→ TASK GOAL
Your output should be exactly the lines from the one containing "You are a GUI" through the final line of the following data, please, with no pictures.

__________

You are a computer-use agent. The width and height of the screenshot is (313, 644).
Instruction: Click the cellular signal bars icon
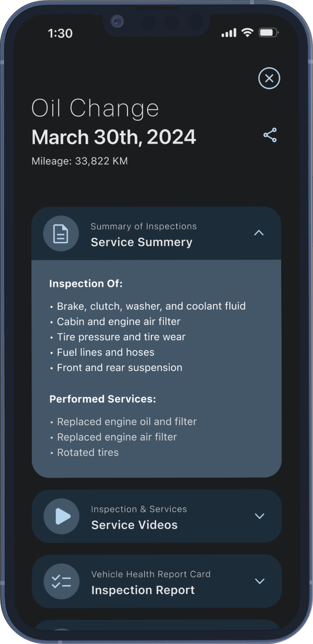click(229, 33)
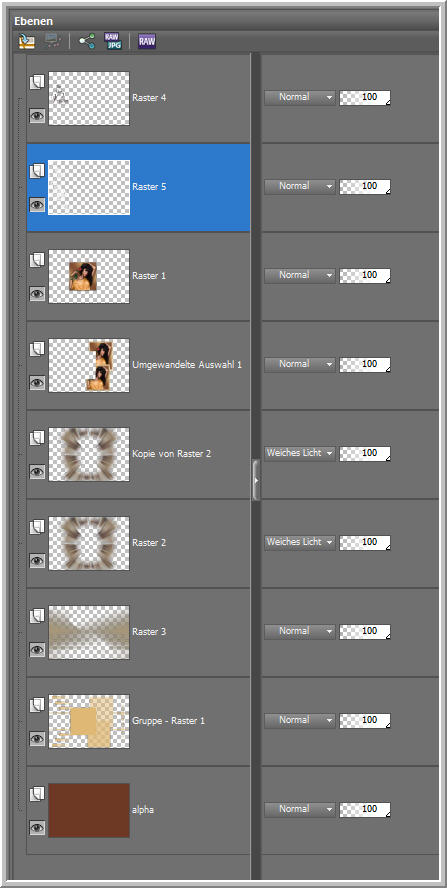The height and width of the screenshot is (888, 447).
Task: Open Normal blend dropdown for Raster 4
Action: tap(300, 97)
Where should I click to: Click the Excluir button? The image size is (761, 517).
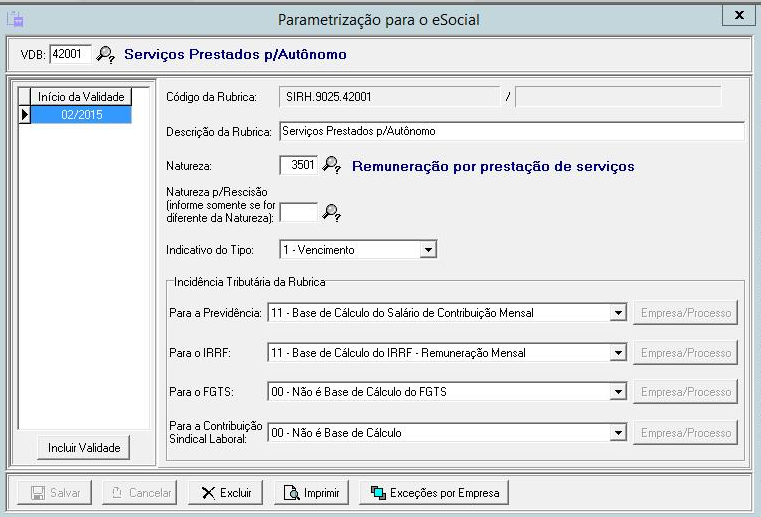click(226, 492)
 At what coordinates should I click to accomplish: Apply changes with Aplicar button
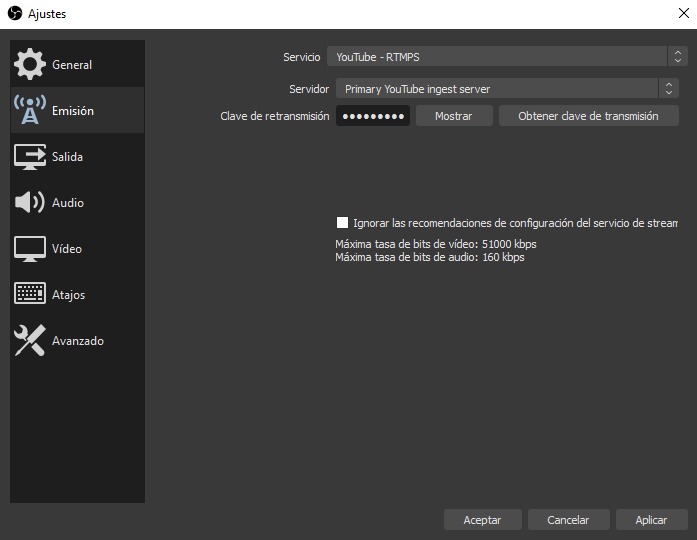pyautogui.click(x=650, y=520)
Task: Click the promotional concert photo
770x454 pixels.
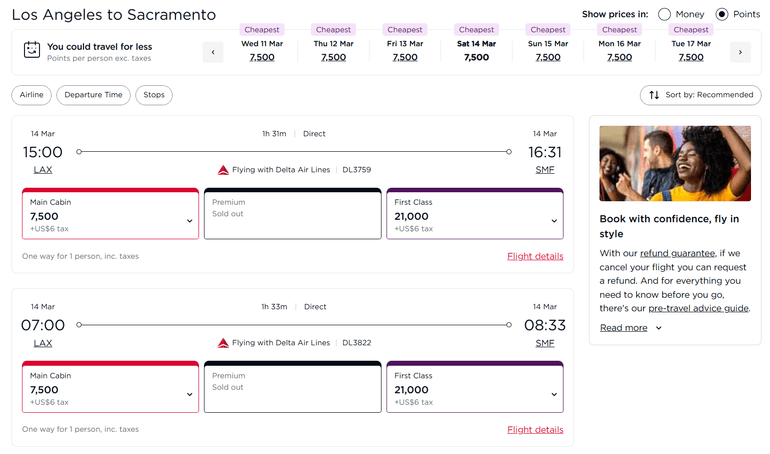Action: tap(675, 163)
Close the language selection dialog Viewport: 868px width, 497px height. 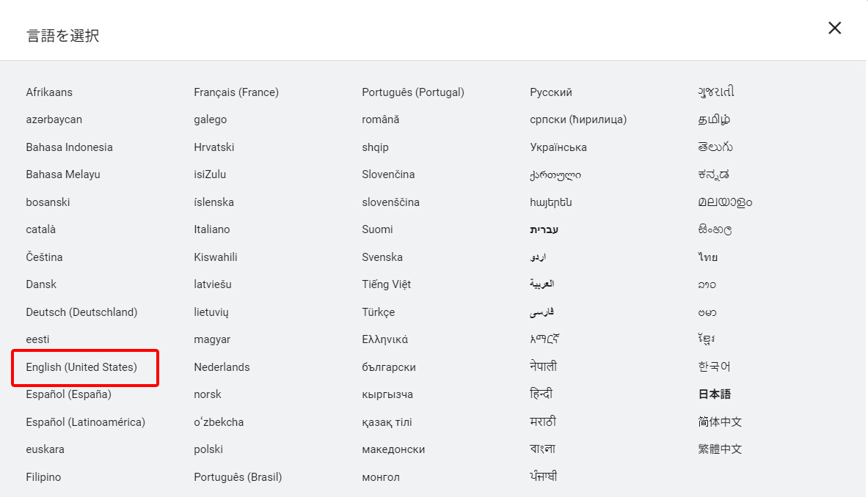(x=834, y=28)
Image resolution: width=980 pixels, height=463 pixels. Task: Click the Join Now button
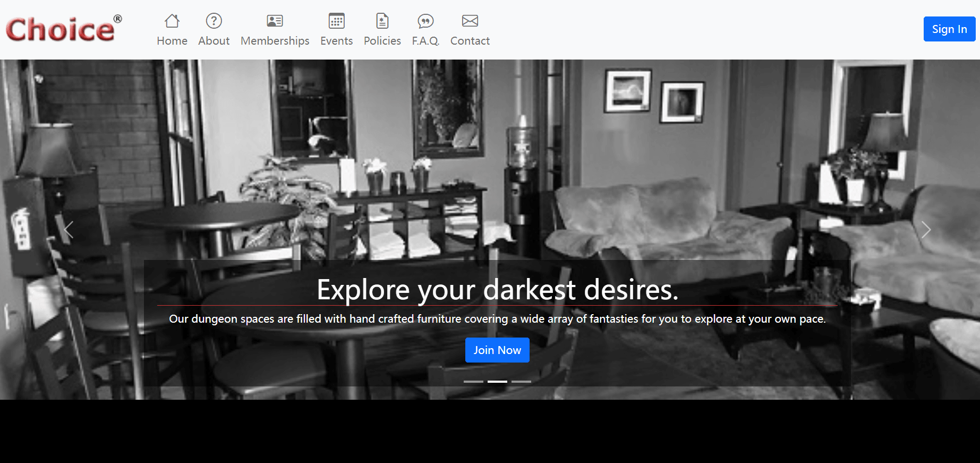coord(497,350)
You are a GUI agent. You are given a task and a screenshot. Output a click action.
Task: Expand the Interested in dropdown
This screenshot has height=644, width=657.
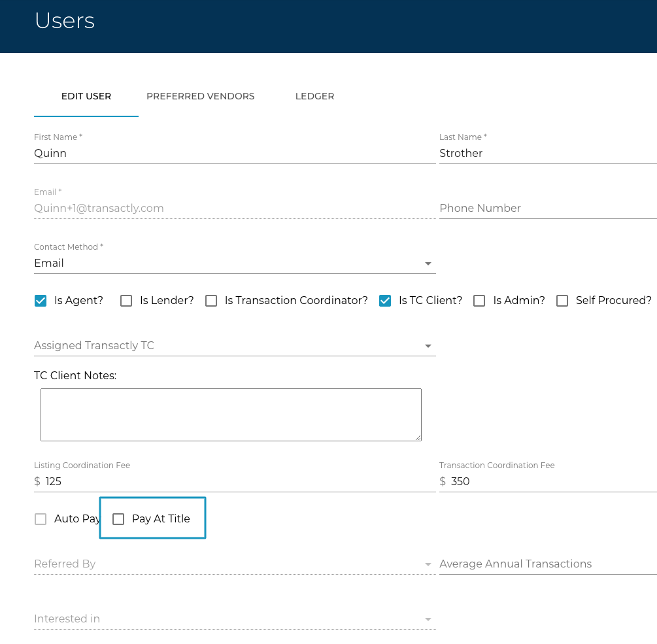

__________

→ EXERCISE OUTPUT
You are a GUI agent. You are given a task and a screenshot. Output a click action.
Task: Expand the Interested in dropdown
This screenshot has height=644, width=657.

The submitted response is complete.